Arrhhhh, my grail ! All this port for Cg use in JME. I've implemented CgVertexState and CgFragmentState, that... ... works !!! in fact i've not tested the CgFragmentState since my graphics card doesn't support Fragment program..
This brings me two questions (one i've already posted without response :'( )

a) Since only one Vertex State can be set at a time, should i defined CgVertexState as a RS_VERTEX_STATE or a new one. In both case, it raises problems. Due to the RenderState handling, default ones are used to unset current state if needed, instead of disabling the current one (actually i would prefer the solution in any case...) but CgVertexState and VertexProgramState doesn't "unapply" the same way and each of ones needs its own "unapply". If doing a new RS_STATE, one cannot ensure that the ARB shader isn't unapply before applying Cg one's and reciprocally (ouch my english is falling even more...), without adding constraints on RenderState, which compicates a lot State handling...
(Same thing with Fragment...)

b) Most of such shader need to be updated (because they by-pass the fixed Transform and Lighting stuffs on card) before any mesh is rendered. Actually, i've defined a Callback that is added on the CgState. Such callback wich is retrieved by the renderer and called after setting the OpenGL transform and just before the mesh is renderer. That works fine, but in my own customized Renderer only.
Internal interface of the com.jme.scene.state.CgShader


public interface Callback {
  public void onCreate ();
  public void onApply();
  public void onDrawMesh();
}



[size=16px]
8-Misc
[/size]
and since this is a kind of diary, here is my plan for the hypotetic future exploration :
+ explore nio MapBuffer on file, in order to draw geometry that are too huge to be stored in memory.
+ add Occlusion Culling capability, transform the actual rendering pipeline to add occlusion culling and prevent CPU/GPU stalls, probably using a modifed RenderQueue facility.
+ add several way to handle Transparent data based on speed requirement : test depth peeling (pbuffer and Cg ?) for accurate but slow process, test two rendering pass one with GL_BACK as CullState the second with GL_FRONT faster but not always accurate, only depth sorting as it is with RenderQueue.

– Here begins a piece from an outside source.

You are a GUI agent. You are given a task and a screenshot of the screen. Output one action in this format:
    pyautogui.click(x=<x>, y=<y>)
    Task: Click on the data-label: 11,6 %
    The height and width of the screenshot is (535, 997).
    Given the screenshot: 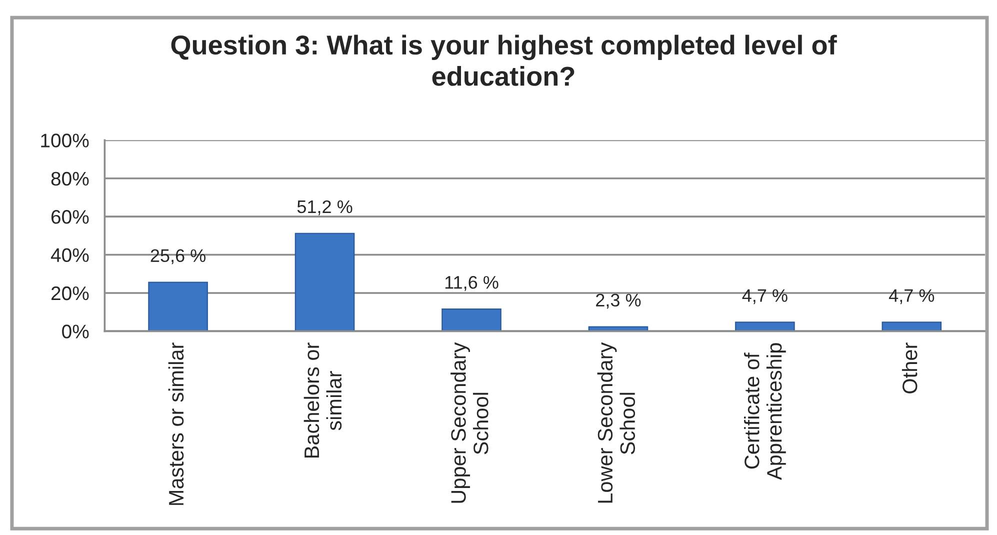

That's all for now, more on this later ;)

what is the difference between



glGenBuffers

glBindBuffer

glBufferData





and

glGenBuffersARB

glBindBufferARB

glBufferDataARB



was the first one before the VBO ARB extension was approved?

I looking foreword to seeing jogl in jme… good luck finishing it.

"arthemnos" wrote:
what is the difference between

glGenBuffers
glBindBuffer
glBufferData
...

and
glGenBuffersARB
glBindBufferARB
glBufferDataARB

was the first one before the VBO ARB extension was approved?

I can't recall, however the one we use now is better supported by ATI and nVidia.